Nicht immer gab es zwischen den Almbewohnern derartige Harmonie. Und wer das vergessen hatte, dem wurde die Erinnerung zum Finale ausgesprochen penetrant aufgefrischt: jede Menge Rückblenden, der Spannungsfaktor rutschte gen Null. Man kennt's auch vom Kochen, Aufgewärmtes schmeckt nun mal nicht mehr so gut.

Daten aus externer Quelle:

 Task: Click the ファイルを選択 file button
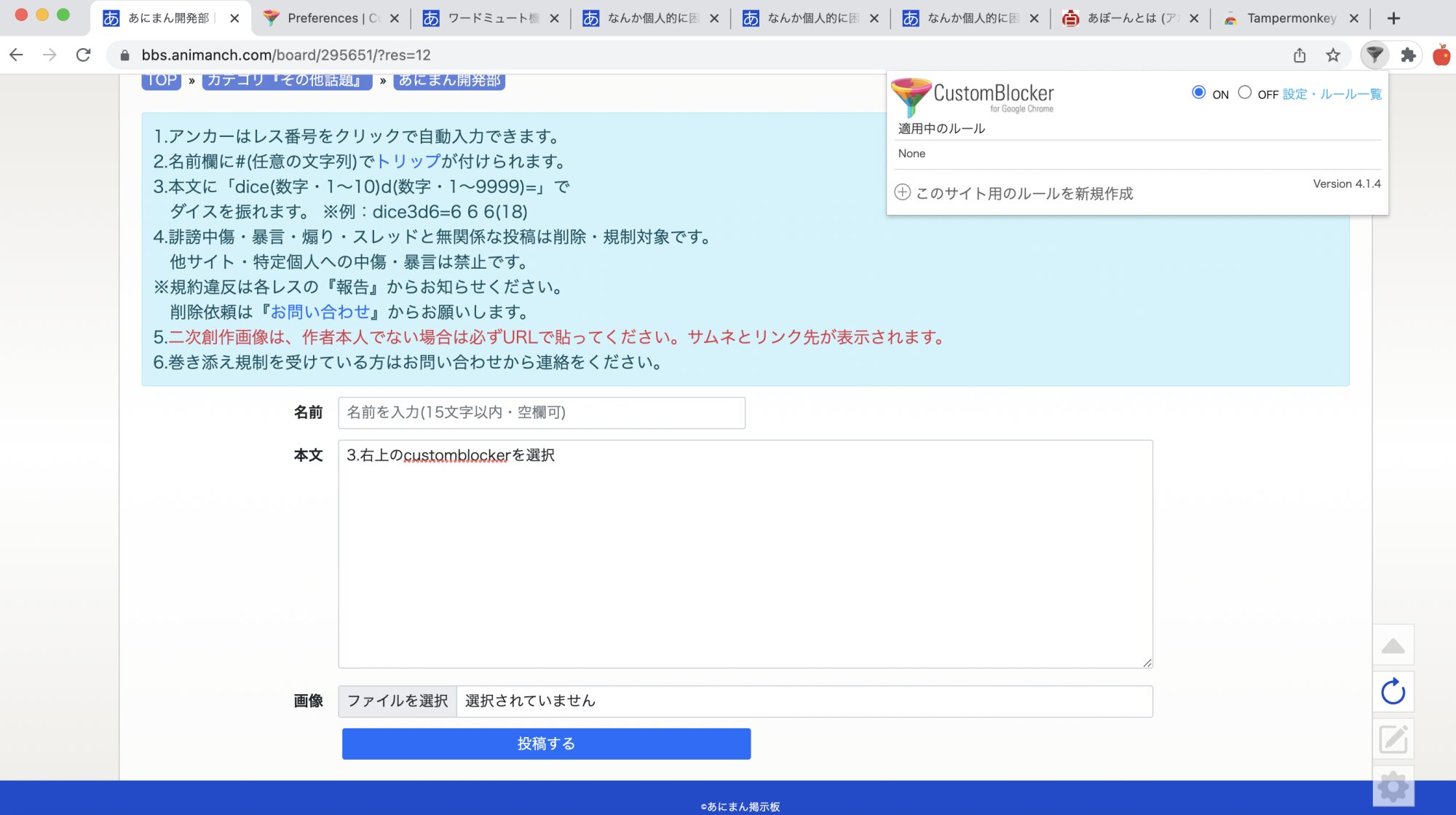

Unter anderem war wieder zu sehen, wie Manni Stierhoden vertilgte, wie Sängerin Kathy Kelly unablässig an ihrer Gitarre zupfte, wie Ex-Fußball-Trainer Werner Lorant nach einem Gipsabdruck von Charlottes Brüsten lechzte und wie die Ex-"Topmodel"-Kandidatinnen Tessa Bergmeier und Gina-Lisa Lohfink in hübscher Regelmäßigkeit verbal entglitten. "Du dreckige Missgeburt", schrie Tessa beispielsweise eine Maus an und Gina-Lisa tobte in einem Streit: "Halt die Fresse." Gemütlich geht anders.

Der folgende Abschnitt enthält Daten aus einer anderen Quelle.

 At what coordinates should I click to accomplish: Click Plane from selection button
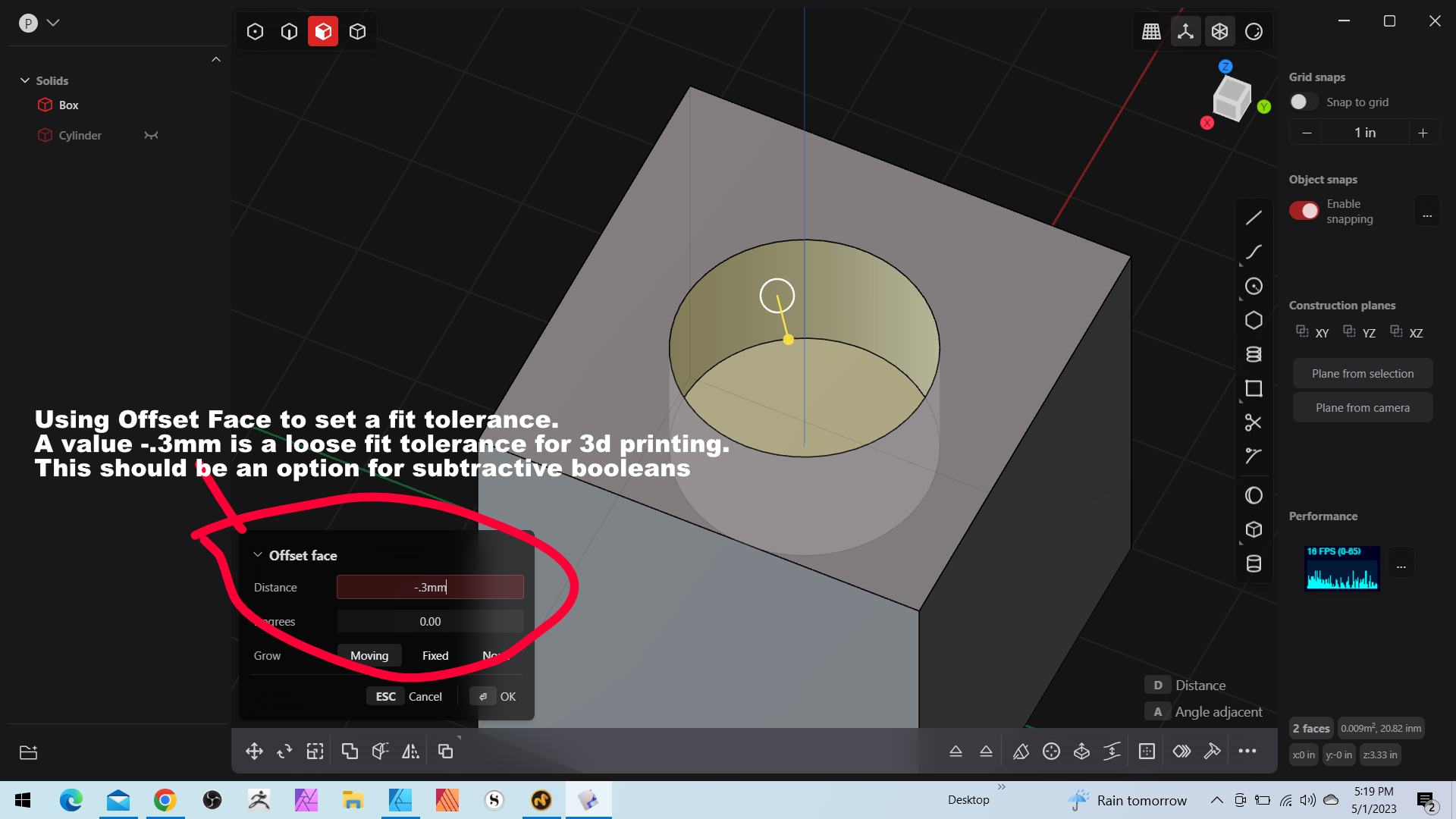click(1362, 373)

Erblindet Carsten? Warum heult Rolfe in Kathys Schoß? Gibt es Alkoholiker auf der Alm? Ist Anna eine schlechte Hundemutter? – ein paar relativ neue Aufreger, sofern man das so nennen will, gab es dann doch. Um nicht lange drum herumzureden: alle haben die Mini-Dramen, die gerne mal zu Staatsakten hochgespielt wurden, überlebt. Heißer Wasserdampf schoss Ex-"DSDS"- Moderator Carsten Spengemann beim Kaffeekochen ins Gesicht, riesiger Schrecken, keine ernsten Blessuren. Rolfe plagte lediglich der Abschiedsschmerz, vielleicht auch die Sorge ums Kälbchen – siehe oben. Dann: Eine Proseccoflasche wurde versteckt, die Konsequenz waren bitterböse Verdächtigungen. Und bei Anna Heesch ging es um einen früheren Sorgerechtsstreit um die gemeinsame Mischlingshündin "Laila". Diesen focht sie nach einer 86-Tage-Ehe mit Wasserdampf-Carsten aus. Eigentlich passé, doch Mitbewohnerin Charlotte Karlinder kramte die Sache wieder raus. Alte Gefühle kamen dabei hoch. Anna leidvoll: "Das tut immer noch weh." Aber bringt das was? "Wird sind auf einer Alm, da gibt es bessere Themen als die Trennung von Anna und Carsten", resümierte "Der Checker". Was er allerdings nicht verriet: Was sind die besseren Themen?

Das Leben nach "Die Alm"

Tag 15 ist vorbei, "Die Alm" ist vorbei. Und was bleibt nun von den Pseudo-Promis, die angetreten waren, um – O-Ton ProSieben - "zu beweisen, dass ein Leben jenseits der Zivilisation möglich ist? Gina-Lisa weiß jetzt, wie sich eine Mandelentzündung anfühlt, Carsten will Kuh Nora adoptieren und alle tragen ein Lebkuchenherz mit der Aufschrift: "Die Alm. Ich war dabei." Wem das zu wenig ist, der darf noch auf "Manni" hoffen. Er wäre nicht der Erste, der nach einem TV-Sieg versucht, die Hitparaden zu stürmen. Oder sich sonst wie gewinnbringend zu vermarkten. Eines aber ist schon gewiss: Eine Anfrage vom "Playboy" wird es wohl nicht geben.